Expansion de l’agriculture :
J’ai aussi constaté que l’agriculture a aussi pris de l’ampleur durant ces 20 dernières années avec l’introduction des cultures maraichères la forêt à la place des cultures coutumières comme le taro et le bananier. Cela est justifié par beaucoup d’entre nous par les faibles rendements dans les champs proches du village dû à une exploitation intensive des terres depuis plusieurs années malgré l’appui à l’adoption des pratiques agricoles plus durables de plusieurs projets.
Ainsi que les grands arbres de la forêt disparaissent, il eût l’introduction des arbres de rente, plus particulièrement les girofliers et la plantation des cultures vivrières comme la patate douce, le manioc, la pomme de terre et le maraichage. Actuellement, des espèces comme : moiha, mhomba, mvaventré sont très rares.
Je voulais aussi ajouter que dans notre village, il y avait plusieurs sources d’eau dans la forêt et deux principales rivières, celles de Shiro et de Mtsatsa. Ces rivières coulaient toute l’année depuis la forêt jusqu’à la mer. Aujourd’hui elles sont devenues intermittentes et dépendent des saisons des pluies.
Une culture abandonnée :
Il y a aussi quelque chose important à signaler, à la suite du massacre de Majunga en 1976, il y a eu l’arrivée des nouveaux chefs religieux avec des prêches radicalisés. La population a commencé à abandonner la célébration des rites sacrés. D’où la destruction des sites sacrés qui étaient aussi des zones forestières et qui fournissaient des produits sacrés utilisés pendant les rites. Parmi ces rites, il y a le fameux Dade, évènement très connu au village puis célébré chaque année pour demander la bénédiction aux esprits (djinns) de donner une bonne production agricole.
Malgré les quelques initiatives communautaires ou bien avec des projets qui s’y mettent en place depuis vraiment longtemps, ne perdurent pas. Ils se heurtent aux problèmes de mentalités locales (difficultés de consensus communautaires, relation familiale, divisions politiques et religieuses…) d’où un manque de légitimité générale des règles de l’État et aussi locales par les habitants.

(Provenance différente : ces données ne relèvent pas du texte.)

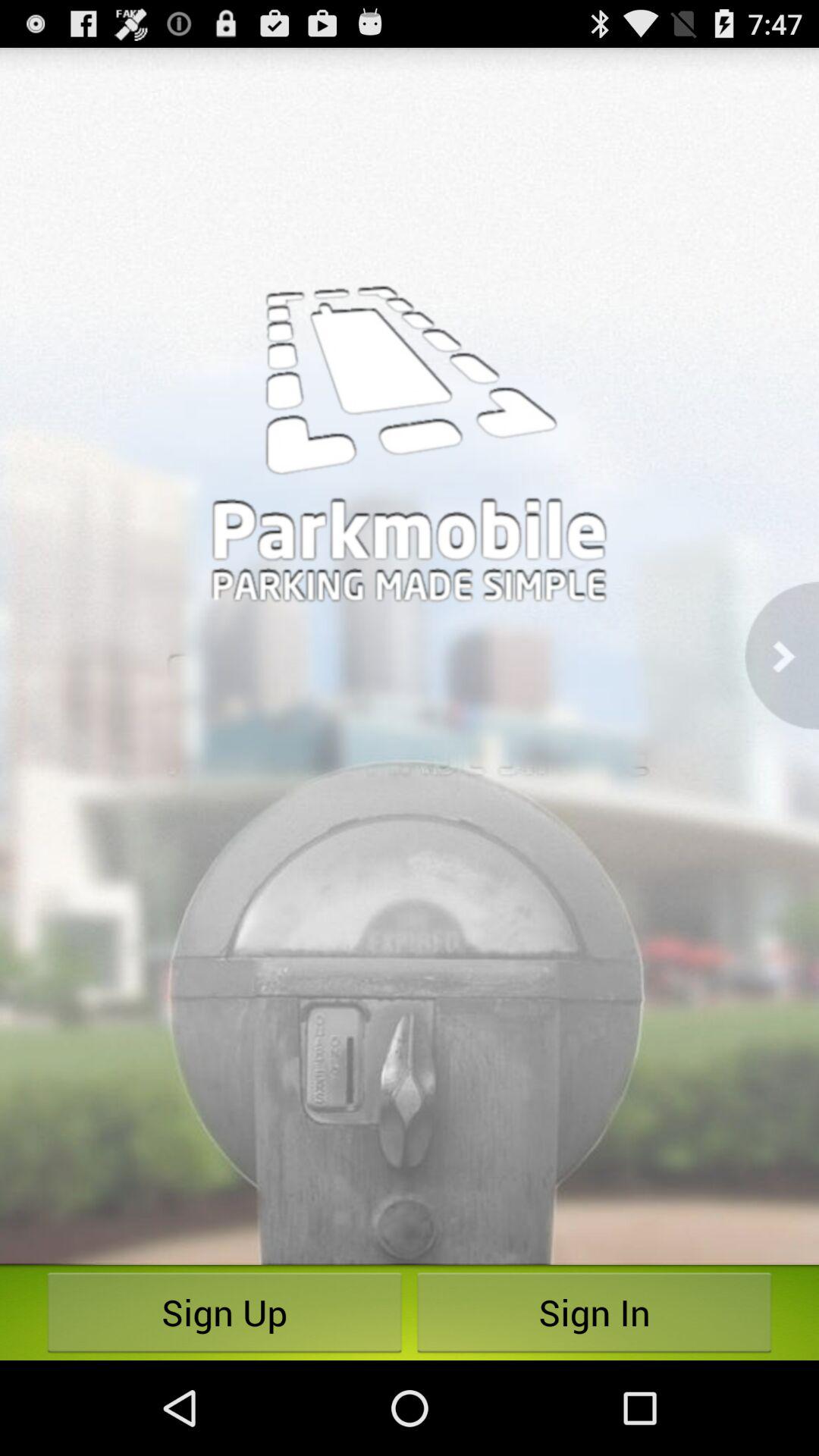
turn off item to the left of the sign in icon (224, 1312)
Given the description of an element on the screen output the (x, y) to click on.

Je pense que nous devons penser aux générations futures puisque d’ici à 15 ans avec le même rythme de déforestation même le peu de forêt qui reste risque de disparaître. D’où réduire la déforestation est plus qu’urgent. La seule condition pour la réussite est qu’il ait une réelle volonté de part et d’autre de protéger les arbres que les gens sont en traine de planter. Une des solutions rapides serait aussi de laisser la forêt se régénérer naturellement, car je constate que dans la forêt les arbres poussent rapidement à l’absence des activités humaines. Enfin, le gouvernement doit réfléchir d’autres alternatives aux milliers des jeunes sans-emplois et sans espoir pour un avenir meilleur.”